After receiving a complaint from an abutter regarding weddings being held on the Howe's property this summer a cease and desist order was issued by town's code enforcement officer on August 26 which said that the Howes could not resume holding weddings or other similar activities until they had obtained site plan approvals from the planning board.
The Howes appealed the ruling to the Gilford Zoning Board of Adjustment, which held a lengthy meeting two weeks ago which culminated with a 3-1 vote by the board to lift the cease and desist order.
During that meeting, Attorney Patrick Wood, who represented the Howes, said that the issue was the Farm to Table aspect of the business, which he said encompassed weddings as they were a part of selling products which were produced on the farm, and met the standards of the town's zoning ordinance.
Town Planner John Ayer said that the town's cease and desist order also said that site plan approval might be contingent on a land-use variance from the ZBA but that might no longer be required as the ZBA's ruling includes farm-to-table events with weddings as being allowed under the town's zoning ordinance.

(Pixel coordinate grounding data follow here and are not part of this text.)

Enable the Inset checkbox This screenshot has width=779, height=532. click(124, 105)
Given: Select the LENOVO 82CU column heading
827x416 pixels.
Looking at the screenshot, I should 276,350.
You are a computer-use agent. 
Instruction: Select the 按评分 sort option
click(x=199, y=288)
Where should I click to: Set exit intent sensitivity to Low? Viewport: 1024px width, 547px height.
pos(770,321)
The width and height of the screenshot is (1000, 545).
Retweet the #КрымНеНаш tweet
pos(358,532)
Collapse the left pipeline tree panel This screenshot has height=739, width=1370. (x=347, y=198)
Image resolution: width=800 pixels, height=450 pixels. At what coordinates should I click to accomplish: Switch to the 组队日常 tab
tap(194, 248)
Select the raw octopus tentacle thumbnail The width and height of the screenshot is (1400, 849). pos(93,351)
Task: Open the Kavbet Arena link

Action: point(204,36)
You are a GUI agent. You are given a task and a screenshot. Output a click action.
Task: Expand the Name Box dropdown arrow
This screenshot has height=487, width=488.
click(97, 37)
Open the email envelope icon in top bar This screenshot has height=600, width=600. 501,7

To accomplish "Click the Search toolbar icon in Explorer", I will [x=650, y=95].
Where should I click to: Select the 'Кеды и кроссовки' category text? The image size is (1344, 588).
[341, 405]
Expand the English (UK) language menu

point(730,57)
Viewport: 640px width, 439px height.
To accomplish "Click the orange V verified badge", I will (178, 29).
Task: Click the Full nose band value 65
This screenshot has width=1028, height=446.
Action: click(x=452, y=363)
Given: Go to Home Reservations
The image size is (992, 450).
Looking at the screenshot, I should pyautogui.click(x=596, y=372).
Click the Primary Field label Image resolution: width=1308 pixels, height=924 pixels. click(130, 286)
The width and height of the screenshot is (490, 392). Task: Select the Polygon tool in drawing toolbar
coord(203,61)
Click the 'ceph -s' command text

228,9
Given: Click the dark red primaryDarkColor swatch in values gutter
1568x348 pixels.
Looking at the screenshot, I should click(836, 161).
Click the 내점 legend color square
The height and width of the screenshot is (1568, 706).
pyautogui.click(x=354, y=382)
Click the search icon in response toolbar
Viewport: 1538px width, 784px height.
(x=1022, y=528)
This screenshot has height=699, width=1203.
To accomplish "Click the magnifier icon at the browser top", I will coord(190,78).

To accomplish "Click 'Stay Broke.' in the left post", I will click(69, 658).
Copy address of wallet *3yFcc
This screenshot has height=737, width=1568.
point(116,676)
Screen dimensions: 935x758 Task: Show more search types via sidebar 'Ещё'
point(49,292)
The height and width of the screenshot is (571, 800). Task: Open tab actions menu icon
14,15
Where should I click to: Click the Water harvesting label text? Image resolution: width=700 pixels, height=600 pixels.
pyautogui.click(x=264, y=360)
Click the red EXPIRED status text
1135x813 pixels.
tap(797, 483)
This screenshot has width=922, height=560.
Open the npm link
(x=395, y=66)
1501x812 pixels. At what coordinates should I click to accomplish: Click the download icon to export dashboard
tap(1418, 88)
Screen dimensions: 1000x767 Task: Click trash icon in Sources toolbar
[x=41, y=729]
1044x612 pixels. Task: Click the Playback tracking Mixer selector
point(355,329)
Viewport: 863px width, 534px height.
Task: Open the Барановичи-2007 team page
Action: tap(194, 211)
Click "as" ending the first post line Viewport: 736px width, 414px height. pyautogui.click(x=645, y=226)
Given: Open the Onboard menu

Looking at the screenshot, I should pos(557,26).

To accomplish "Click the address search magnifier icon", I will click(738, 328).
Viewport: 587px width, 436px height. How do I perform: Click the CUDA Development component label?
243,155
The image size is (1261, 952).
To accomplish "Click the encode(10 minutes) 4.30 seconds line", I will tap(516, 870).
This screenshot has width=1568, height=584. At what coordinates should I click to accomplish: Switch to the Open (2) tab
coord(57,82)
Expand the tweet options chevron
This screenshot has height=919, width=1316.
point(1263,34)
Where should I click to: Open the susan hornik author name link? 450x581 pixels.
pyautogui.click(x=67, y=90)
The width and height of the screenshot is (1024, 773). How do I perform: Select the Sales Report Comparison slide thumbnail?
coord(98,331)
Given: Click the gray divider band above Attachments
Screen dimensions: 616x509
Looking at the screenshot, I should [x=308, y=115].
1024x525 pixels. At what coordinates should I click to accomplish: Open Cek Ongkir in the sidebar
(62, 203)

The Howes plan calls for construction of a 40 foot by 84 foot timber frame farm with a 20 by 30 foot porch, as well as construction of a sugar house and an irrigation pond. The plan also calls for a parking area and a temporary events area.
Andy Howe said that he is hoping to obtain a building permit this fall and install a foundation and anticipates the barn would be completed in time for the 2017 summer season.
He said that the barn will be constructed of timber harvested from the farm which he will use a portable sawmill to turn into lumber which will be used to build the barn.
''It's going to be an authentic old-fashioned timber frame building with wooden pegs in an old New England style of construction,'' said Howe.
He noted that the Society for the Protection of New Hampshire Forests holds a conservation easement on the property, which allows only agriculture and forestry uses of the land with only agricultural buildings allowed.
He says that last summer, following a washout of one of the scheduled events, a large tent was purchased to protect the events from the weather. Howe said that he was also receiving many inquiries about using the site for other events.
He contacted the Forest Society about the content of the events in order to confirm that they were allowed by the easements, which was the first request to society had ever received about farm-to-table events. Howe said that after an internal committee process was conducted, the society concluded the use was allowed as long as the event was focused on the farm to table meal and created a discretionary consent document which limits the event to 15 years.